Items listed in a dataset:

============================================================

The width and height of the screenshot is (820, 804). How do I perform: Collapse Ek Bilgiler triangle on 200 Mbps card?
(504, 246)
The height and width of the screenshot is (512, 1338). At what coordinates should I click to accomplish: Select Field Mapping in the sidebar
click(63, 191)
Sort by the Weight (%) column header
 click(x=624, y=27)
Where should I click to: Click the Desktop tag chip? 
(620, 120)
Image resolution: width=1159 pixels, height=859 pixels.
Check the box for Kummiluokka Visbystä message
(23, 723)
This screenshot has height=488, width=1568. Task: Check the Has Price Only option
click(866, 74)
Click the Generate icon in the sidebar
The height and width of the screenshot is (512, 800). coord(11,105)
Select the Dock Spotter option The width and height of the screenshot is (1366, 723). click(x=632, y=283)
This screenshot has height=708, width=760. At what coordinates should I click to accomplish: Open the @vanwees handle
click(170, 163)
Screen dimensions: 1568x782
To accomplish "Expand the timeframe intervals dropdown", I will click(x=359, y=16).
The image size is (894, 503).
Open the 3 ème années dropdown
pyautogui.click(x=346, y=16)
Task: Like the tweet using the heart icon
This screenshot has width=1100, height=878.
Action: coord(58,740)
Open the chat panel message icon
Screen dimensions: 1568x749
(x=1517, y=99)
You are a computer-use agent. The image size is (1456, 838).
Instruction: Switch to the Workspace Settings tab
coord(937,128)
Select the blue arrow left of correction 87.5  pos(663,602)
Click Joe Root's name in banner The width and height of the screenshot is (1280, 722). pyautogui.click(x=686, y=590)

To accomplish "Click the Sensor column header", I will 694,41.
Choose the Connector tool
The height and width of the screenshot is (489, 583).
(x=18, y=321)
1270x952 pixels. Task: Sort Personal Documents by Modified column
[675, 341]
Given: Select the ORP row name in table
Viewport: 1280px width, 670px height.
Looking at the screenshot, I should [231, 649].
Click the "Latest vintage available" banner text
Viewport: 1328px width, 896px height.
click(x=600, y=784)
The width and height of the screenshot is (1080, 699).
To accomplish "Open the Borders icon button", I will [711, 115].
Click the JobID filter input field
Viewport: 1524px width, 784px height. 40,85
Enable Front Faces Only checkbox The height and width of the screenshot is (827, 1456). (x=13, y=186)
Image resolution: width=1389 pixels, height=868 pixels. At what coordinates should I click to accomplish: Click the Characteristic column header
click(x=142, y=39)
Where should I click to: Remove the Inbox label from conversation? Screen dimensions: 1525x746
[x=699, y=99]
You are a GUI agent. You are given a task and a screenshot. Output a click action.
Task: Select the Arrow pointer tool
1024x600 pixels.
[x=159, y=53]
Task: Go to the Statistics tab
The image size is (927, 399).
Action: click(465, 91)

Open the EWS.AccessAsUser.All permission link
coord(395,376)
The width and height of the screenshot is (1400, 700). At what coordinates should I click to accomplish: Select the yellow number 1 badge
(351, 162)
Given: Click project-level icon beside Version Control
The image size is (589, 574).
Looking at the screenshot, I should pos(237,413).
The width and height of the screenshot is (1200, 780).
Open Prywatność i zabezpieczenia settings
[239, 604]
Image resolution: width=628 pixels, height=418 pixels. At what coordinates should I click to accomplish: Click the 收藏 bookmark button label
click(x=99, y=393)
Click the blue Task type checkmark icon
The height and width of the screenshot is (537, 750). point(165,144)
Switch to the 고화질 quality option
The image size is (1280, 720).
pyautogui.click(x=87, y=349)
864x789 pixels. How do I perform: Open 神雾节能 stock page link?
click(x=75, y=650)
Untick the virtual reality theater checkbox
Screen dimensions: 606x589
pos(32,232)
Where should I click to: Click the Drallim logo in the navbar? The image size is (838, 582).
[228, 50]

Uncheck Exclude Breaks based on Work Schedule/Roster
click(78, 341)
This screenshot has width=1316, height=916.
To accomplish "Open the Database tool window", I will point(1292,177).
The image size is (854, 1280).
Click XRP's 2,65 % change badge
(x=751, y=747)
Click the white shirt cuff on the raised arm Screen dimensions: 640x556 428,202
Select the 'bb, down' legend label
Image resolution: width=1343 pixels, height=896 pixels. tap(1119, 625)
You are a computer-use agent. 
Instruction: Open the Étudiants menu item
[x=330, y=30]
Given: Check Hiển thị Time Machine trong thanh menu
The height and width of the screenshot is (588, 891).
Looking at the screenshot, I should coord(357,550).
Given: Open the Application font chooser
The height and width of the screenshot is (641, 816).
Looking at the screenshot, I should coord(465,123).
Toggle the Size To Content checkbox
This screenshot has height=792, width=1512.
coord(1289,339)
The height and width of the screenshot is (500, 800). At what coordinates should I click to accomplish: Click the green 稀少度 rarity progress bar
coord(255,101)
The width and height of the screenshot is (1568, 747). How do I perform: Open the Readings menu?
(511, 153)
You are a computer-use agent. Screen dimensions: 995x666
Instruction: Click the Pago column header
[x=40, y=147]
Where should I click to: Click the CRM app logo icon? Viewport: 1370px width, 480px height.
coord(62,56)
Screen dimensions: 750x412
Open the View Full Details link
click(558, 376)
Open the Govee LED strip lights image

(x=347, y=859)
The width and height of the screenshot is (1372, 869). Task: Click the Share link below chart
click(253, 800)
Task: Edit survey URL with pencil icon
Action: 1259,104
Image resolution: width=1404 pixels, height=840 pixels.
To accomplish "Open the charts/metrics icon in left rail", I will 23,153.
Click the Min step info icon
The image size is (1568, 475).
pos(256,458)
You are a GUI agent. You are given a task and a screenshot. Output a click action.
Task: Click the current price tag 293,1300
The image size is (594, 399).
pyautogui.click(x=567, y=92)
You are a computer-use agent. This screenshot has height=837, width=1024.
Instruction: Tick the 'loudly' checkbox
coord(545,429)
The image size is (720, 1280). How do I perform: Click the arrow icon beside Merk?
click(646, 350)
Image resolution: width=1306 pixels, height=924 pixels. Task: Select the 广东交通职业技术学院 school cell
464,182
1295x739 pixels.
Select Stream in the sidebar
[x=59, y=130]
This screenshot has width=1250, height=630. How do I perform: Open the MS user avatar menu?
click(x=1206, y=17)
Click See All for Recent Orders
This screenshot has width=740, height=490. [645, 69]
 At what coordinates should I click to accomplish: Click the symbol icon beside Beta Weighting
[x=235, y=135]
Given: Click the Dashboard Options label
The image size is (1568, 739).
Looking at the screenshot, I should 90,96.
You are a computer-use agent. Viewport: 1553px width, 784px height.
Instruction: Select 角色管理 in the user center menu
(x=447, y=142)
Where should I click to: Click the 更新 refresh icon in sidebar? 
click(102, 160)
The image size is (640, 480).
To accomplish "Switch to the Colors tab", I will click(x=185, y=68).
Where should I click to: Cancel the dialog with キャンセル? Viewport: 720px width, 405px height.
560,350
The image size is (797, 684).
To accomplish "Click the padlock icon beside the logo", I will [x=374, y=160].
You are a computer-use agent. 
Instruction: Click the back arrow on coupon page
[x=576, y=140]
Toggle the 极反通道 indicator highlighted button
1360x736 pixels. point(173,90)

============================================================

WHAT YOU HAVE TO DO: Please arrange the stretch of the listing above from the line containing "Select the blue" through the line containing "Looking at the screenshot, I should pos(237,413)." as a numbered list, leaving out blank lines.

ANSWER FOR THIS EXERCISE:
1. Select the blue arrow left of correction 87.5  pos(663,602)
2. Click Joe Root's name in banner The width and height of the screenshot is (1280, 722). pyautogui.click(x=686, y=590)
3. To accomplish "Click the Sensor column header", I will 694,41.
4. Choose the Connector tool
5. The height and width of the screenshot is (489, 583).
6. (x=18, y=321)
7. 1270x952 pixels. Task: Sort Personal Documents by Modified column
8. [675, 341]
9. Given: Select the ORP row name in table
10. Viewport: 1280px width, 670px height.
11. Looking at the screenshot, I should [231, 649].
12. Click the "Latest vintage available" banner text
13. Viewport: 1328px width, 896px height.
14. click(x=600, y=784)
15. The width and height of the screenshot is (1080, 699).
16. To accomplish "Open the Borders icon button", I will [711, 115].
17. Click the JobID filter input field
18. Viewport: 1524px width, 784px height. 40,85
19. Enable Front Faces Only checkbox The height and width of the screenshot is (827, 1456). (x=13, y=186)
20. Image resolution: width=1389 pixels, height=868 pixels. At what coordinates should I click to accomplish: Click the Characteristic column header
21. click(x=142, y=39)
22. Where should I click to: Remove the Inbox label from conversation? Screen dimensions: 1525x746
23. [x=699, y=99]
24. You are a GUI agent. You are given a task and a screenshot. Output a click action.
25. Task: Select the Arrow pointer tool
26. 1024x600 pixels.
27. [x=159, y=53]
28. Task: Go to the Statistics tab
29. The image size is (927, 399).
30. Action: click(465, 91)
31. Open the EWS.AccessAsUser.All permission link
32. coord(395,376)
33. The width and height of the screenshot is (1400, 700). At what coordinates should I click to accomplish: Select the yellow number 1 badge
34. (351, 162)
35. Given: Click project-level icon beside Version Control
36. The image size is (589, 574).
37. Looking at the screenshot, I should pos(237,413).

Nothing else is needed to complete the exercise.